* Begin Page extract *

0

Please, I want to know the reality of how variables, arrays and strings are stored in memory in C language. Please rectify my understanding of memory in the example below:

In C, when we declare a string we proceed as the following:

char string[]="string";

What happens in memory? Is each character stored in a case of memory and each case of memory has its address?

For example, the address

1600 char[0]='S'
1602 char[2]='t'

and so on . Is this true? If not, please give me a correct schema of what really happens.

My second question is about C++: In C++, they invented a new type of data which is string. For example :

string variable("This is a string");

How is this text ("This is a string") stored in memory?

Johannes S.
  • 4,566
  • 26
  • 41
L.Zak
  • 298
  • 1
  • 13
  • The characters are stored as bytes one after the other in a continous memory block with a zero byte appended. char[0]='s' char[1]='t' ... char[6]=0. The c++ string type wraps the C interpretation in all compiler implementations I know. Meaning, you can get a standard C string array of characters from a string object. – scraatz Jan 25 '14 at 19:30
  • AFAIR, in C++ the expression `"string"` is still a 7-element character array. The `String` class, OTOH, packs much more functionality. – Javier Jan 25 '14 at 19:35

4 Answers4

3

Check out Strings in Depth:

[...] The exact implementation of memory layout for the string class is not defined by the C++ Standard. This architecture is intended to be flexible enough to allow differing implementations by compiler vendors, yet guarantee predictable behavior for users. [...]

[...] In C++, individual string objects may or may not occupy unique physical regions of memory, but if reference counting is used to avoid storing duplicate copies of data, the individual objects must look and act as though they do exclusively own unique regions of storage. [...]

You can find out how the string is implemented by your compiler as follows. For me (test under VS2010), it will be

string variable("This is a string");
printf("%p\n", &variable[0]);        // 006751C0
printf("%p\n", &variable[1]);        // 006751C1
printf("%p\n", &variable[2]);        // 006751C2
printf("%p\n", &variable[3]);        // 006751C3
printf("%p\n", &variable[4]);        // 006751C4
printf("%p\n", &variable[5]);        // 006751C5
... ...
Community
  • 1
  • 1
herohuyongtao
  • 49,413
  • 29
  • 133
  • 174
2

String are both stored as null terminated array of char (each char in ASCII code is 8-bit wide and in this way it occupies exactly one byte) so that they need one more byte to store the '\0' character ("hi" needs an array of three bytes) If you use std::string in c++ the memory used to store the data is the same but around it there is a wrapper that allows automatic memory managment, so that when you do:

string s("hello");
string t("world");
s+=t;

s is extended or even moved elsewhere in memory if that is necessary in order to find a longer consecutive array of bytes. In the same way when you call

s.c_str();

you get a pointer to the null terminated array of char contained into the s std::string class instance, that pointer is only a temporary pointer so that this

char* text=s.c_str();
s="very long string that probably results in a complete reallocation of the array";
printf("%s",text);

is likely to result in undefined behaviour (segmentation fault)

* End Page extract *
* Begin Supplied information *

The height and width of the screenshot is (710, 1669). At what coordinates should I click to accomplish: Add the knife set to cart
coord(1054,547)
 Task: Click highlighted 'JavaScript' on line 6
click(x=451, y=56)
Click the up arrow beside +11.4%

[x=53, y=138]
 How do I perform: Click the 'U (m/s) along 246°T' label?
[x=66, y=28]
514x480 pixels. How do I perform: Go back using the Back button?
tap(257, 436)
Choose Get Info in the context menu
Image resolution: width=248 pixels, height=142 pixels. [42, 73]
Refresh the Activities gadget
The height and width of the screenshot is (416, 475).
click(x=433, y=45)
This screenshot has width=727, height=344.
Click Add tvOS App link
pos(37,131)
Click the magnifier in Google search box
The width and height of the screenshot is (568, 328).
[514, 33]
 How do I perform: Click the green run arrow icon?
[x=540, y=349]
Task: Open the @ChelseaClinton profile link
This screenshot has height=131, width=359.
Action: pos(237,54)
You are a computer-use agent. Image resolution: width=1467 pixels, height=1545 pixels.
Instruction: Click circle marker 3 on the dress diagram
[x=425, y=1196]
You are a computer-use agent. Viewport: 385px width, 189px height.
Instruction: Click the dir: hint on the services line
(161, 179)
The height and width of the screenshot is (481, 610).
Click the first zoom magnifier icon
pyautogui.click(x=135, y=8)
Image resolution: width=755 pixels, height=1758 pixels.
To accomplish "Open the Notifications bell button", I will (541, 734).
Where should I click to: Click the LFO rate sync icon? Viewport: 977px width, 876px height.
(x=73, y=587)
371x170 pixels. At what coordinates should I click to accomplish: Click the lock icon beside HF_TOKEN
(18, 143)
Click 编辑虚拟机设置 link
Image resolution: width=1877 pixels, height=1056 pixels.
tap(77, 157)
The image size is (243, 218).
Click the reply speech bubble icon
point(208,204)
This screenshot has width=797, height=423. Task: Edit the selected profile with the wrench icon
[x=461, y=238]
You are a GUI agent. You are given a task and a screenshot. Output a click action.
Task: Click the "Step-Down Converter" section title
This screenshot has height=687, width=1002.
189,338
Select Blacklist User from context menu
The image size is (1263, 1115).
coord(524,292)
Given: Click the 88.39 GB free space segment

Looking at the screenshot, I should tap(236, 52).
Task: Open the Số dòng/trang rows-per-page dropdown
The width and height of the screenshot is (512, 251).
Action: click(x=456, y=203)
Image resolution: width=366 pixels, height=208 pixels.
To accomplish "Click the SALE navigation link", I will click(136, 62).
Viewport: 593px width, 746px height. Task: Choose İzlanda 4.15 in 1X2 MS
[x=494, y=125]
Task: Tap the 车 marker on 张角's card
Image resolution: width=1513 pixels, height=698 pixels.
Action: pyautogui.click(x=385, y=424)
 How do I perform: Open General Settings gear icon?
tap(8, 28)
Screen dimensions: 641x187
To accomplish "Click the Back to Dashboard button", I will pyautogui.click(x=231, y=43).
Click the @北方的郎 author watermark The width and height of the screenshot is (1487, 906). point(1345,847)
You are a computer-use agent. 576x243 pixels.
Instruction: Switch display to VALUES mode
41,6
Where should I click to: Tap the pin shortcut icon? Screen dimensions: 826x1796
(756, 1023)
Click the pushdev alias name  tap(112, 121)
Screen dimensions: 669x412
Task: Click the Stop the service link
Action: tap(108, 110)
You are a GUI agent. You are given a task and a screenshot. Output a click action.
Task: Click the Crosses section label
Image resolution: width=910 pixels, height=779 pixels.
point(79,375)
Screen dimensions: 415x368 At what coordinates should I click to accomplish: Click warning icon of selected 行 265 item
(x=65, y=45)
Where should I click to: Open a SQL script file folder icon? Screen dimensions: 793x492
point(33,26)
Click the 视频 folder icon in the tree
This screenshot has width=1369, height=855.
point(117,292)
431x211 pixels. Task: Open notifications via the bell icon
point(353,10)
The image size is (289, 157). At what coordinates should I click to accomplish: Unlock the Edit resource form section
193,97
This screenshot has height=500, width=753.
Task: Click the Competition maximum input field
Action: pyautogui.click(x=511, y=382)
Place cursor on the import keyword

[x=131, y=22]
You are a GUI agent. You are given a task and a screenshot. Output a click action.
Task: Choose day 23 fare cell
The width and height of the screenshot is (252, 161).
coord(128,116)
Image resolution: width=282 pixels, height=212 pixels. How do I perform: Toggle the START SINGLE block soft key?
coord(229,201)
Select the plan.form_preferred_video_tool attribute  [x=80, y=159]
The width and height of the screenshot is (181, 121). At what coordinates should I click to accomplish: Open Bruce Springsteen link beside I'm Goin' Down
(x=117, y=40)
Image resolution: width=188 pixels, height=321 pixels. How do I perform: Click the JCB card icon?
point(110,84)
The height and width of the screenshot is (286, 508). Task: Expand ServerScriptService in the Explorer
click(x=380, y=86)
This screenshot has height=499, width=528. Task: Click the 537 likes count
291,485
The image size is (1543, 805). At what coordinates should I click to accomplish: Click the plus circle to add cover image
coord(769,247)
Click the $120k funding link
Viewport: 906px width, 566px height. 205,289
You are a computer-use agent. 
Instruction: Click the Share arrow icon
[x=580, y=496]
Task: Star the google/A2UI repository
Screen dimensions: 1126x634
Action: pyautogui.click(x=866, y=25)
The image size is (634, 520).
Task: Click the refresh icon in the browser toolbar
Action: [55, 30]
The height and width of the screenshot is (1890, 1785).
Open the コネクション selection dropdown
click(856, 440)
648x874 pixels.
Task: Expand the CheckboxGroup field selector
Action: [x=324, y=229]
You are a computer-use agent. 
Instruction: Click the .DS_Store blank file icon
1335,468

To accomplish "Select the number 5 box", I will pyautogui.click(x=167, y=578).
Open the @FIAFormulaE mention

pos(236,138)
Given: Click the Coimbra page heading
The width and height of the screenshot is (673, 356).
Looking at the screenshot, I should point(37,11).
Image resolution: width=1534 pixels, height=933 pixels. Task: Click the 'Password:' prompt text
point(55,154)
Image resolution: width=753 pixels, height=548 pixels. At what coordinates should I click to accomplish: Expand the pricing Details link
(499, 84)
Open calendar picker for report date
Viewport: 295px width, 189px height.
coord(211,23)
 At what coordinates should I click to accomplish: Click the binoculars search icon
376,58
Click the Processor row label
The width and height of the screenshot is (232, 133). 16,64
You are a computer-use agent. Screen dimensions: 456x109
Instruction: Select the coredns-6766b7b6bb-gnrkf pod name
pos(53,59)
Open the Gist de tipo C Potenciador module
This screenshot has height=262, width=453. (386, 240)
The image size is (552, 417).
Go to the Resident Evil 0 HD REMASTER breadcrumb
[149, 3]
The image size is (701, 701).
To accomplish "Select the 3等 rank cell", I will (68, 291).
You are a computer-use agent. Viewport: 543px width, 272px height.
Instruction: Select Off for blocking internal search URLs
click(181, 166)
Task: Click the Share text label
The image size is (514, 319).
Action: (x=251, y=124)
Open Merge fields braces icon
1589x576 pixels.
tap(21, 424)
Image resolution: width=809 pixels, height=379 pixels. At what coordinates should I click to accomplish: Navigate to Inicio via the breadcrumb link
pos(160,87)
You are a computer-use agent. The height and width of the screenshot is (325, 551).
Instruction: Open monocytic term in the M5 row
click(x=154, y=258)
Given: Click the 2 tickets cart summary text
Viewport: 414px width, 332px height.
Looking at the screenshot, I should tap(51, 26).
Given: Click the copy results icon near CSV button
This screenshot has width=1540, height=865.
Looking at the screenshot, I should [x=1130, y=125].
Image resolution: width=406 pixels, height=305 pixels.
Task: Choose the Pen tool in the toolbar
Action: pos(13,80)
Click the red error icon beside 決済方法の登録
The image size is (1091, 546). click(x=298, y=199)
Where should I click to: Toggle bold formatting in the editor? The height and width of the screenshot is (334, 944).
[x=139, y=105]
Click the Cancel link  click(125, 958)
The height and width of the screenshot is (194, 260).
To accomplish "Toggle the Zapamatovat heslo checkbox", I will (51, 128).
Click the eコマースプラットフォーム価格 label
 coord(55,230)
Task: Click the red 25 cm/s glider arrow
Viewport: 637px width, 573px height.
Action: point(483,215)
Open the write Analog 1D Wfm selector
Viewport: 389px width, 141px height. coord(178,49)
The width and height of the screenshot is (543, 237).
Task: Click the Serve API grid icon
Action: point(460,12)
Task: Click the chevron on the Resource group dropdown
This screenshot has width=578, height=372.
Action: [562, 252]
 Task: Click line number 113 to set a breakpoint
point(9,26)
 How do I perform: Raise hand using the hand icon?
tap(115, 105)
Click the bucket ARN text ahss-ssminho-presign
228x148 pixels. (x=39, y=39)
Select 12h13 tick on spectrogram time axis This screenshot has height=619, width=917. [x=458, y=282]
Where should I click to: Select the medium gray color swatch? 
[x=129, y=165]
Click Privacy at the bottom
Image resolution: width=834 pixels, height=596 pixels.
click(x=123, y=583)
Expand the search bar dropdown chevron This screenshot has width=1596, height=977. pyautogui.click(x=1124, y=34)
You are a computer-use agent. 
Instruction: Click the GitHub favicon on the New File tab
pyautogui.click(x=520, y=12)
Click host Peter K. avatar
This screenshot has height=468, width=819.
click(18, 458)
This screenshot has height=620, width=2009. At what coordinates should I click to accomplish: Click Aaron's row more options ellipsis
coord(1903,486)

* End Supplied information *

• [Prompt 1]
Retype the passage of the string-storage thread from "In C, when we" to "what really happens.".
• [Prompt 2]
Answer these questions from the string-storage thread:
(a) According to the comment by scraatz, what is appended after the characters in the memory block?
(b) In the answer that prints character addresses, which environment was the test run under?
(c) How many bytes of array does "hi" need?
• [Prompt 3]
List every memory address that appears in the comments after the printf lines in the string-storage thread.
Rely on the string-storage thread alone, not on the rows.

• [Exercise answer 1]
In C, when we declare a string we proceed as the following:

char string[]="string";

What happens in memory? Is each character stored in a case of memory and each case of memory has its address?

For example, the address

1600 char[0]='S'
1602 char[2]='t'

and so on . Is this true? If not, please give me a correct schema of what really happens.

• [Exercise answer 2]
(a) A zero byte.
(b) VS2010.
(c) Three bytes.

• [Exercise answer 3]
006751C0
006751C1
006751C2
006751C3
006751C4
006751C5